[[ GIVEN DATA open ]]

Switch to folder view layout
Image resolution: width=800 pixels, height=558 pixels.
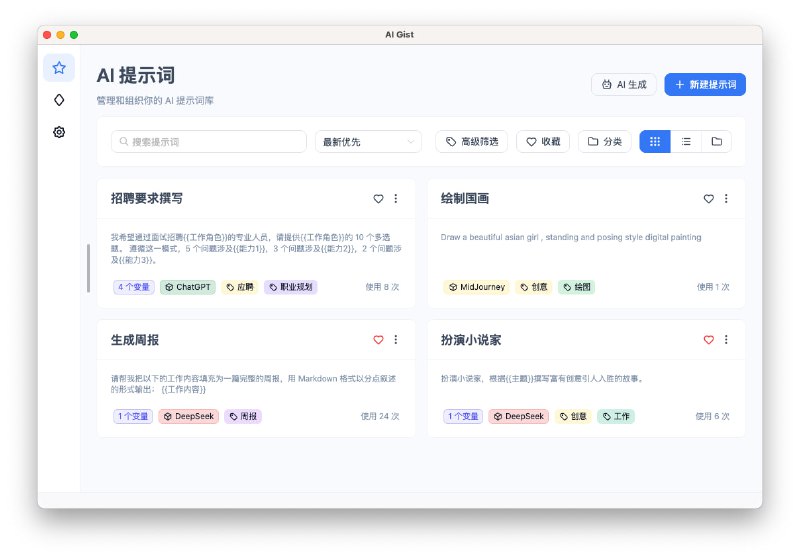click(x=716, y=142)
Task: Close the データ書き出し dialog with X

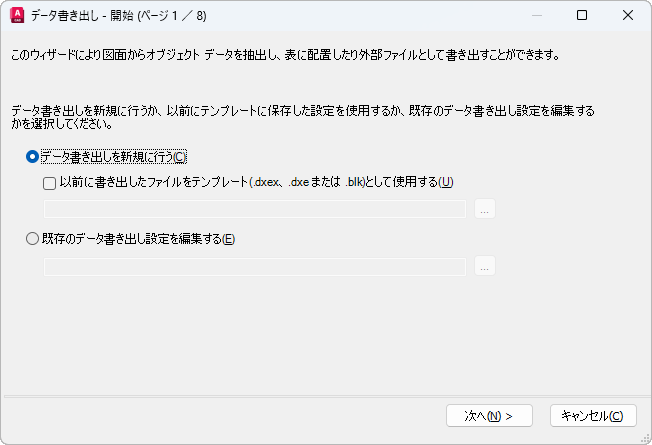Action: 627,15
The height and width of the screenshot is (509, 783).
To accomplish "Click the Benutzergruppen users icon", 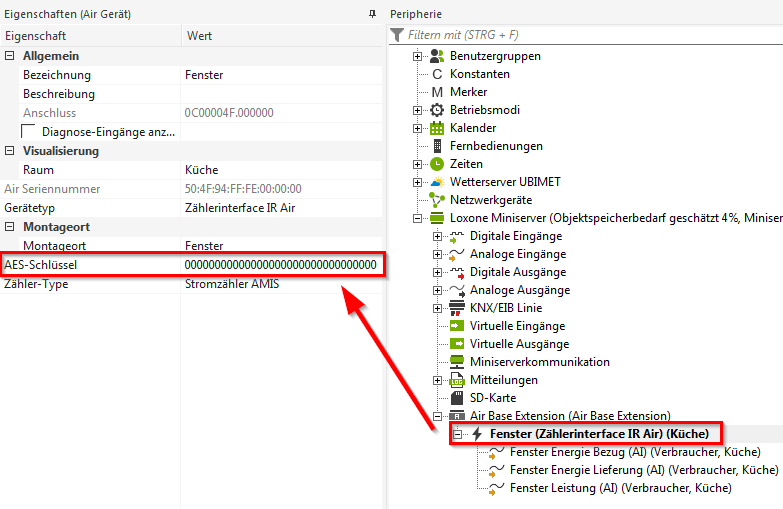I will click(x=437, y=56).
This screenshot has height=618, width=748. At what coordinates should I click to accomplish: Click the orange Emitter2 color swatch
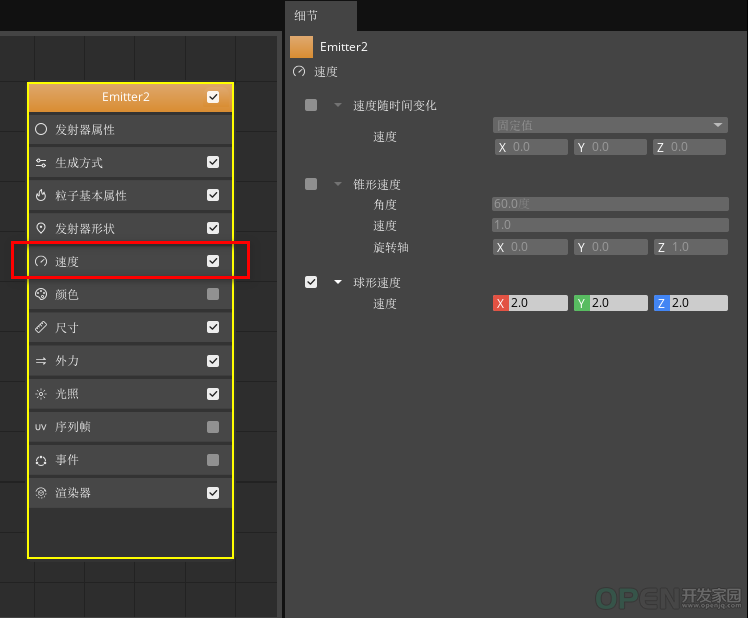pyautogui.click(x=301, y=47)
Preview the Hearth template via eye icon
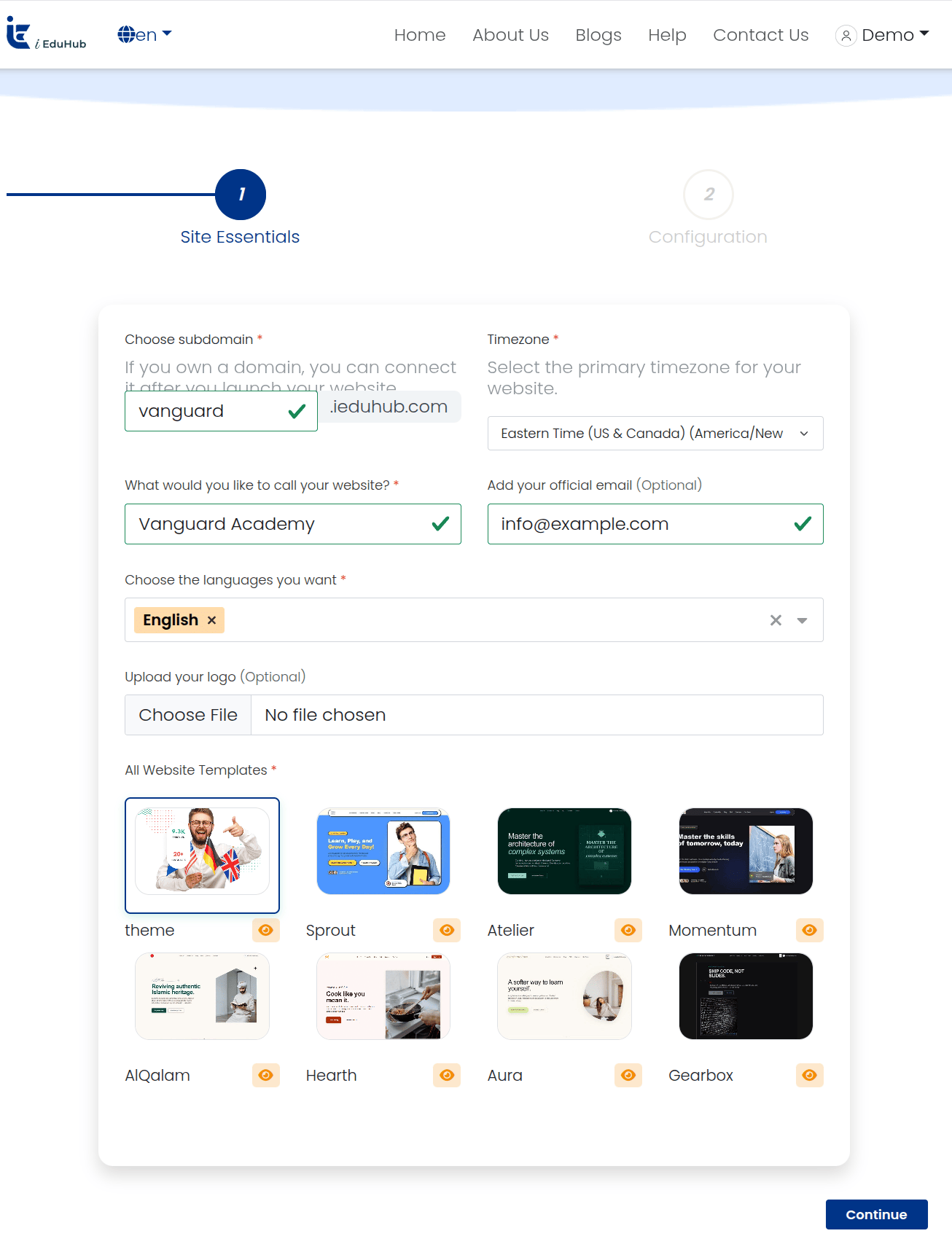 447,1075
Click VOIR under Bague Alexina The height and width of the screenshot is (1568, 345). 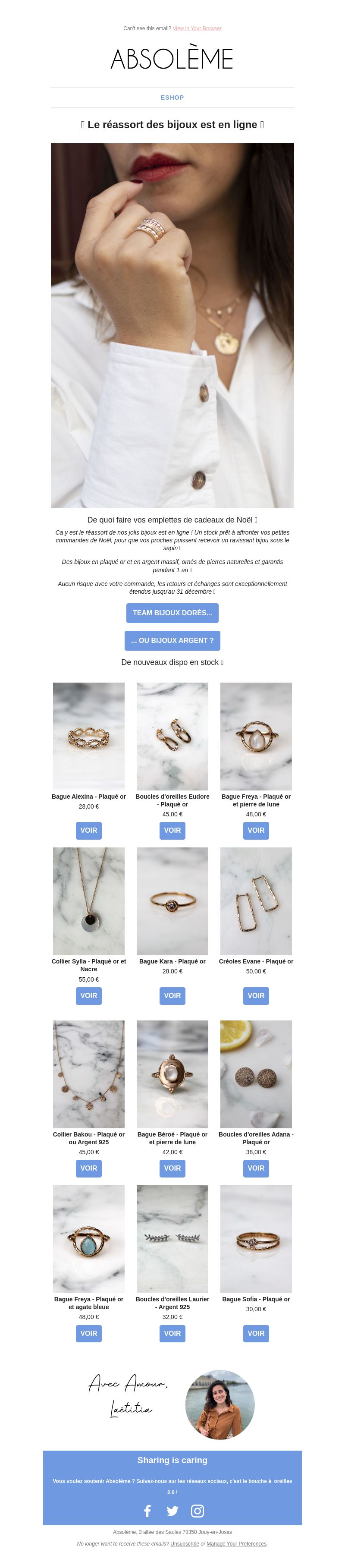[x=89, y=830]
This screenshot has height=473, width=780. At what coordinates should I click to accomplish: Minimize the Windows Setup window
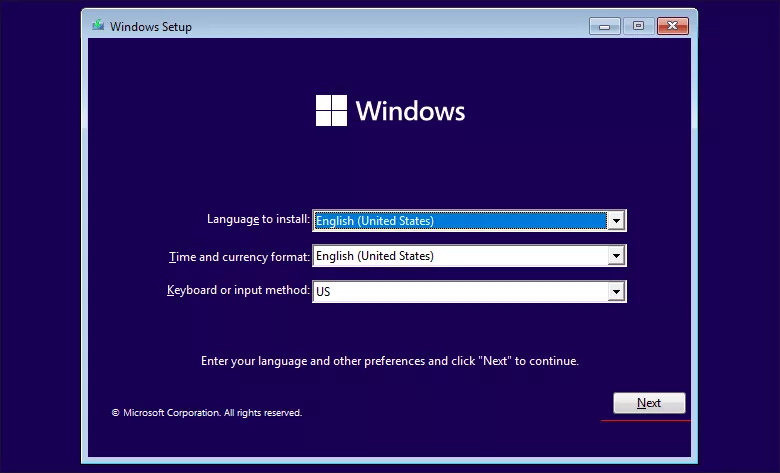pyautogui.click(x=604, y=26)
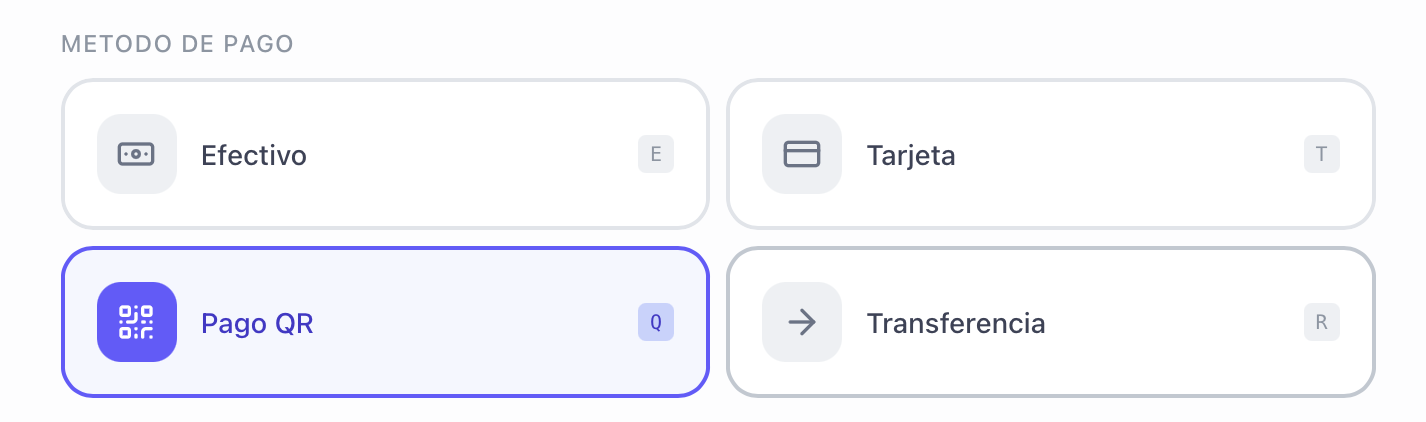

[[ GIVEN DATA closed ]]

> YOUR OBJECTIVE: Only the lines from the one containing "This screenshot has height=473, width=780." through the end of the records above should be retyped, exactly as they stand, with any pictures left out.

> REPLY:
This screenshot has height=473, width=780. At what coordinates should I click to accomplish: Minimize the Windows Setup window
pyautogui.click(x=604, y=26)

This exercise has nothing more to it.